___ Source ___

Tuesday, September 10, 2013

Rule Three: Stay In Love With God

Here is my sermon from Sunday.  The text was Luke 14:25-33:

Two weeks ago we began a sermon series based on three rules created by John Wesley, the founder of  Methodism.  These rules came about because people wanted to know what it meant to be a Methodist, what were they supposed to believe and what were they supposed to do to being Methodists, and they are still foundation for us today.

The first rule is to do no harm, which we covered two weeks ago.  This rule causes us to have to pause and evaluate everything we are doing, everything we are thinking, and everything we are saying, and even what we are not saying or doing.  We have to pay attention to how we live, including how we spend our money and our time, what we are watching or listening to, even what we are wearing.  Doing no harm requires us to take a step backwards, to pause and evaluate what is going on in our lives.

The second rule, which was discussed last week, is to do good.  In some ways this is the opposite of doing no harm, because where we step back to do no harm, doing good requires us to step forward, to be engaged with the world, encountering people and meeting them were they are, feeding the hungry, clothing the naked, visiting and caring for the sick and those in prison.  This is an engaged faith, it is a faith active in following Jesus’ injunction to love our neighbor as ourselves.  First do no harm, take a step back, and second, do good, take a step forward.  Now the pessimists amongst us might say that having to take a step back after taking a step forward, but the optimists will point out that we are just doing the cha-cha.

Doing no harm and doing good are both important rules.  They guide us and lead us in our faith.   But the problem that can arise with these first two rules is that you can do them without being in relationship with God, which, as it turns out, this was also one of John Wesley’s major concerns. Wesley wrote “a [person may] both abstain from outward evil and do good and still have no religion.  Yea, two persons may do the same outward works… and…, one of these may be truly religious, and the other have no religion at all: for the one may act from the love of God, and the other from the love of praise.”  Wesley called doing good and doing no harm, works of mercy, or prudential means of grace, that is things that are prudent to do.  These represent our horizontal relationships, our relationship with others.  But, Wesley said that if this all that we are doing then we are “almost Christian.”  We are certainly fulfilling one of the great commandments, to love our neighbor as ourselves, but “the great question of all, then, still remains,” Wesley says.  “Is the love of God shed abroad in your heart?  Can you cry out, ‘My God and my All?’  Do you desire nothing but God?  Are you happy in God?  Is God your glory, your delight and your rejoicing?

Which leads us to rule number three, which Wesley said was to “attend upon all the ordinances of God,” which has been updated for modern ears by Bishop Reuben Job to  “stay in love with God.”  Just like with the other rules, Wesley gives examples of how we are to stay in love with God.  It is by participating in the public worship of God; the ministry of the Word, either read of expounded; participating in Communion; family and private prayer; searching the scriptures; and finally fasting or abstinence.

___ Information supplied ___

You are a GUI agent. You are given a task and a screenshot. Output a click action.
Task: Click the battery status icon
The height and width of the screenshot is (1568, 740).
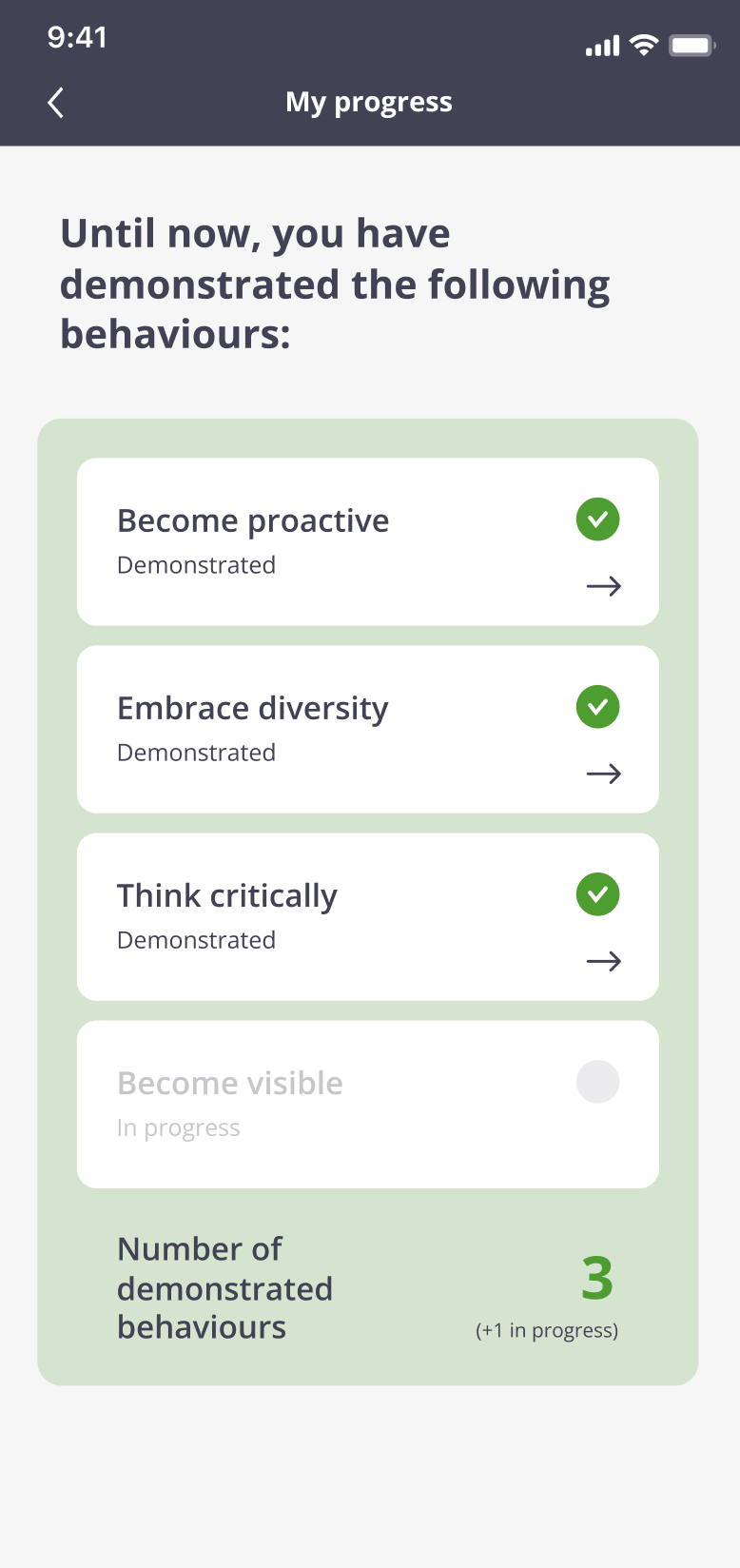click(691, 45)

___

According to the sermon, who reworded Wesley's third rule as "stay in love with God"?

Bishop Reuben Job